1877-CC Liberty Head Eagle
Jeff Ambio: On the second reported obverse die for the 1877-CC eagle, the date is nearly centered in the field between the base of Liberty's portrait and the denticles. A loupe reveals remnants of extremely minor repunching at the right base of the digits 1 and the first 7. Only a single reverse is known, characterized by a small, round and level CC mintmark positioned entirely to the left of the lowermost arrow feather.
Rusty Goe: At the start of 1877, the Treasury Department kept the working mints on deadline to fulfill the quotas for subsidiary silver coins as required by the Specie Resumption Act. As of January, the reserves of such coins fell about $21 million short of the $50 million target. Other than the dimes, quarters, and half dollars flooding out of the mints, the only other priorities on the Treasury's schedule were double eagles and trade dollars.
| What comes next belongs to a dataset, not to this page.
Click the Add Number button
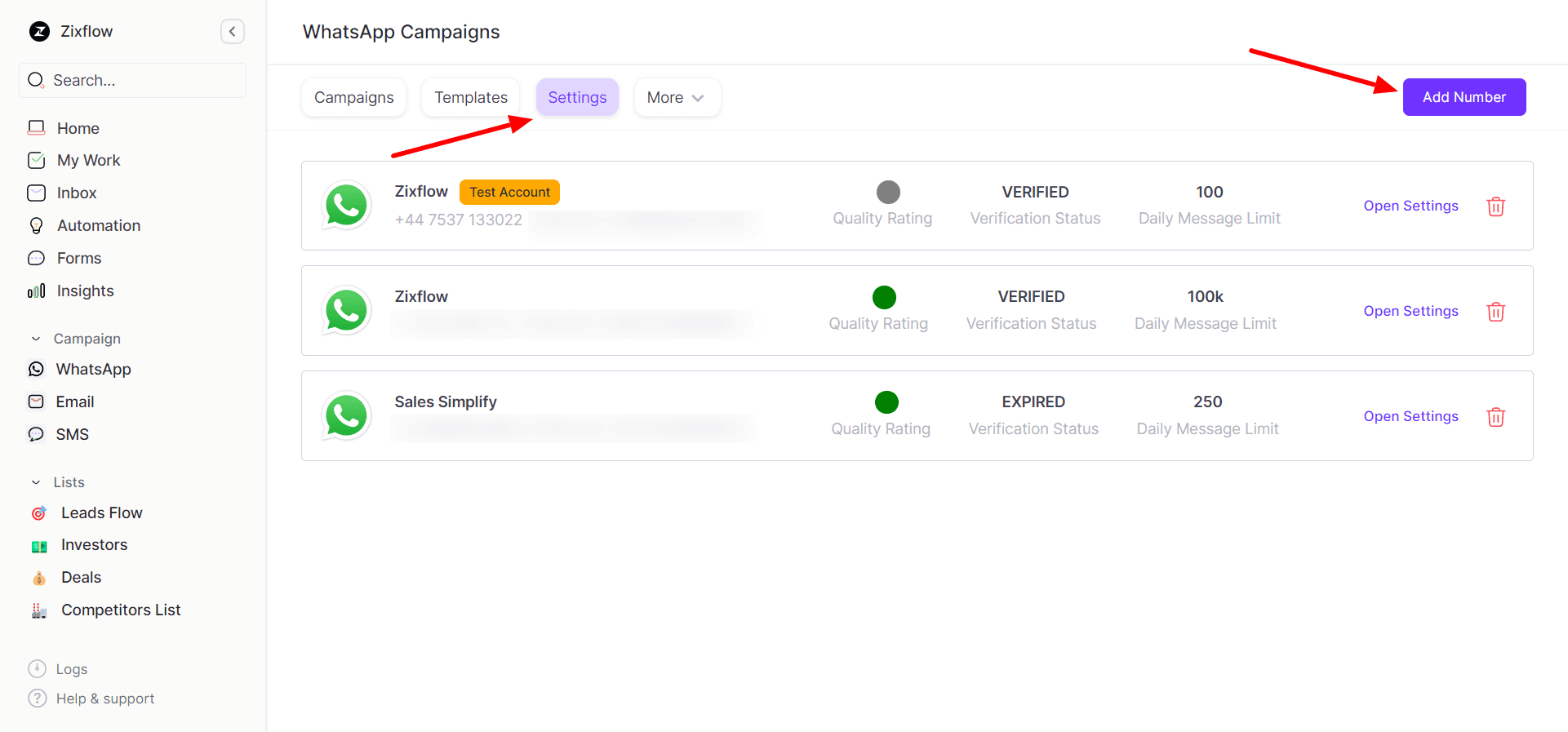 (1464, 97)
At Carson City mechanical difficulties, and problems with the new dies sent from Philadelphia, delayed workers from making gold coins in the first three months of 1877. The local minters had also noticed that their share of the record outputs of Comstock ore had gradually diminished to disproportionately lower levels. Gold deposits had especially contracted.
At the mid-year point, the coiners in Carson City had turned out $2 million in silver pieces and a smaller-than-normal output of double eagles. Mint Director H.R. Linderman and an assistant visited Carson City in early July to personally inspect the mint's operations. The locals serenaded the director with a flag-waving Fourth of July brass-band performance. He addressed a gathered crowd and praised Superintendent James Crawford and his staff "for their integrity and faithfulness in the discharge of their respective duties." Seven weeks later, at the end of August, Linderman sent Crawford a memo ordering him to lay off 15 employees. This disturbing news cast more doubt in locals' minds about the future of their town's mint.
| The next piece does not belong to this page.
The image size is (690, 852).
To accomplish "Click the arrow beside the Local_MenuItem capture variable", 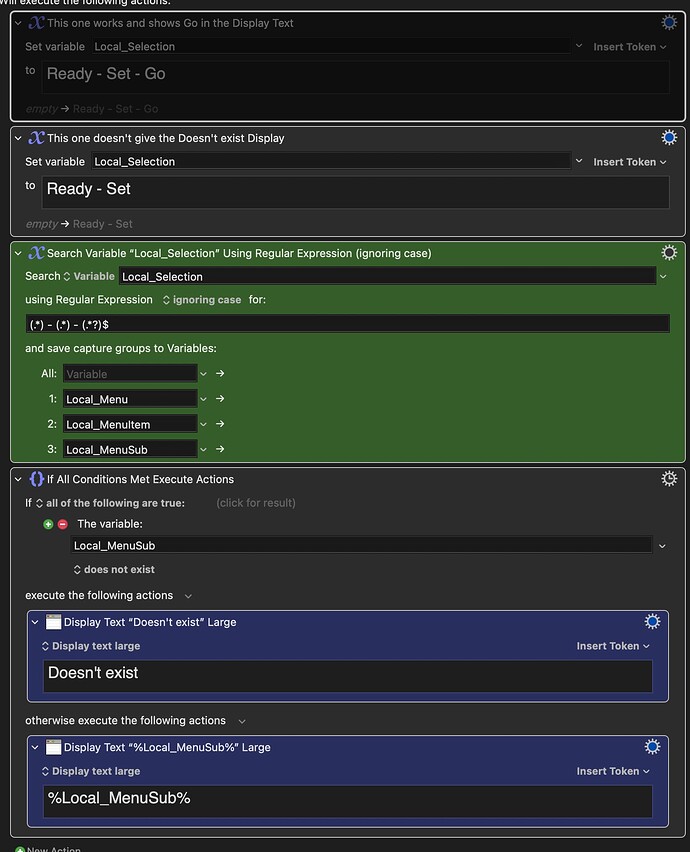I will [218, 423].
During that same month of August, Coiner Levi Dague's department had delivered the first and only run of gold eagles for the year: 3,332 pieces, the lowest mintage ever for that denomination up until that time.
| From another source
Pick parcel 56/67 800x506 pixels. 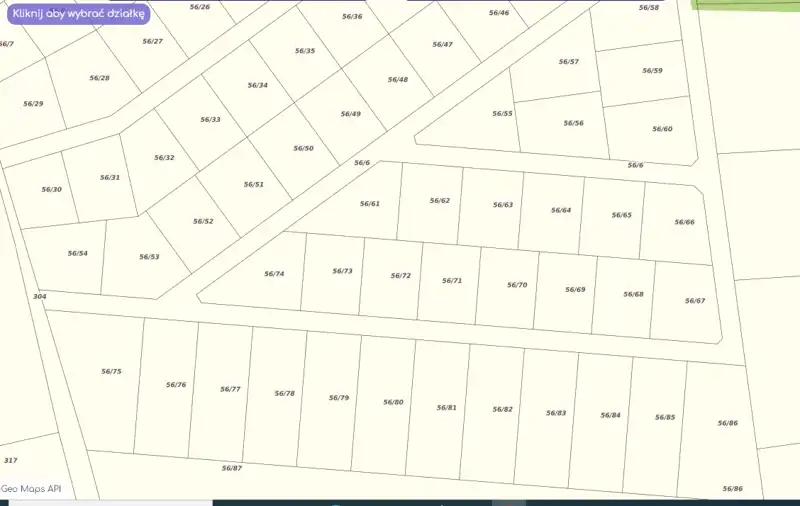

Q. David Bowers: Rusty Goe estimates 80 to 95 1877-CC eagles survive, and my figures are 40 to 60. Once again we are confronted with a formidable rarity. As to how many exist in Mint State, who knows? In his 1980 study David W. Akers reports a solitary example:
1974-08: Rare Coin and Stamp List No. 8 (Paramount), fixed price offering: "1877-CC BU, prooflike. This is one of the major Carson City gold rarities. A mere 3,332 were minted and today no more than 15 specimens are still known in all grades. The 1877-CC is definitely Rarity 6 and, in this condition, it is probably unique. Both Walter Breen in his monograph on United States eagles and Don Taxay in his Encyclopedia of U.S. Coins state that the 1877-CC is unknown in Uncirculated condition. This coin is definitely an Uncirculated coin however, and a nice one at that...
The example to the left was sold by Stack's Bowers Galleries in the Fairmont Collection, Hendricks Set, where it realized $60,000.